*** Opening PASSAGE FOR REVIEW ***
The lawyer defines disinformation as “the intentional promotion of false, misleading, or misattributed information with the goal of influencing the beliefs or actions of a large group of people,” according to the memo.

The lawyer calls for an all-hands-on-deck approach to fighting “the spread” of these narratives, urging TikTok to stand up a team focused on “minimizing the harm caused by disinformation, influence operations and other attempts to manipulate the beliefs of people and communities.” (They describe this as “social engineering at scale.”)

The team would “drive external statements, policy positions and media/regulatory responses that address false narratives and promote trust and credibility for the TikTok brand,” they say. It would also create a “‘fact-checking’ website” that “disproves frequent false statements and narratives” and shares information about TikTok’s data collection practices. They advise TikTok to hire outside counsel and threat intelligence experts “to give a formal intelligence report under legal privilege that presents a full analysis of Disinformation Campaigns and Attacks against TikTok, with recommended courses of action.”
*** Closing PASSAGE FOR REVIEW ***
*** Opening INFORMATION SHOWN ***
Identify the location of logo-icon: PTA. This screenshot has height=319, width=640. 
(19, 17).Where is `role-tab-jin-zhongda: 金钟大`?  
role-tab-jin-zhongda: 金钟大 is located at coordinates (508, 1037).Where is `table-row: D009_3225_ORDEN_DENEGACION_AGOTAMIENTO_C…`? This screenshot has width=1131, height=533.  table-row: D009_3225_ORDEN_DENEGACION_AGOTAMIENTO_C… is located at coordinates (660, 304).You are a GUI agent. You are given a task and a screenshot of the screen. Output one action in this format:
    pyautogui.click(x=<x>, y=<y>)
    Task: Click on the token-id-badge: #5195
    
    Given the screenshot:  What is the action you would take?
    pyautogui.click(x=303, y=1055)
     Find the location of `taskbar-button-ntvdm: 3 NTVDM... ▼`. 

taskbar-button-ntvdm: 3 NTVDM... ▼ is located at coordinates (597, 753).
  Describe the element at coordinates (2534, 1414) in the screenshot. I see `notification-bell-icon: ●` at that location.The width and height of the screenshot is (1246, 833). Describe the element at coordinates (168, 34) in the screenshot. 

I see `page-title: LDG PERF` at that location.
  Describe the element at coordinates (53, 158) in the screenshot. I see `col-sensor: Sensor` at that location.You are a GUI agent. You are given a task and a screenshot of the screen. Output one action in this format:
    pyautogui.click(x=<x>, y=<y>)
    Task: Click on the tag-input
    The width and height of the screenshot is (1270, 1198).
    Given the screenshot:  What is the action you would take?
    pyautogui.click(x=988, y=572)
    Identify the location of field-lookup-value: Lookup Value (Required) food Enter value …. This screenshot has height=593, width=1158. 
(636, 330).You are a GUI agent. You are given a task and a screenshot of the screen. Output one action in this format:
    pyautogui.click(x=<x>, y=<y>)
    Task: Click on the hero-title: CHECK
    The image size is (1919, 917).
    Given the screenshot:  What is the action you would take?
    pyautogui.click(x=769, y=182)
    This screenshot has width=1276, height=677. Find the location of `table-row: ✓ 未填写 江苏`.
*** Closing INFORMATION SHOWN ***
[EXERCISE SET]
• 1. Summarize the passage on disinformation in two sentences.
• 2. Extract from the passage on disinformation the portion that begins at the words "The lawyer defines" and stops after the words "to the memo.".
• 3. State whether each of the following agrees with the passage on disinformation, answering yes or no and quoting the words of the passage that decide it: (a) the lawyer describes these efforts as "social engineering at scale"; (b) the proposed fact-checking website would share information about TikTok's advertising revenue; (c) the lawyer advises TikTok to hire outside counsel and threat intelligence experts.
The listing is unrelated material and is not part of the passage on disinformation.

[TASK RESULTS]
• 1. The lawyer defines disinformation as the intentional promotion of false, misleading, or misattributed information meant to influence the beliefs or actions of a large group of people. To counter it, the lawyer urges TikTok to form a team that would drive external statements and policy positions and would create a fact-checking website, and advises TikTok to hire outside counsel and threat intelligence experts to produce a formal intelligence report.

• 2.
The lawyer defines disinformation as “the intentional promotion of false, misleading, or misattributed information with the goal of influencing the beliefs or actions of a large group of people,” according to the memo.

• 3.
(a) Yes: "They describe this as “social engineering at scale.”"
(b) No: "shares information about TikTok’s data collection practices"
(c) Yes: "They advise TikTok to hire outside counsel and threat intelligence experts"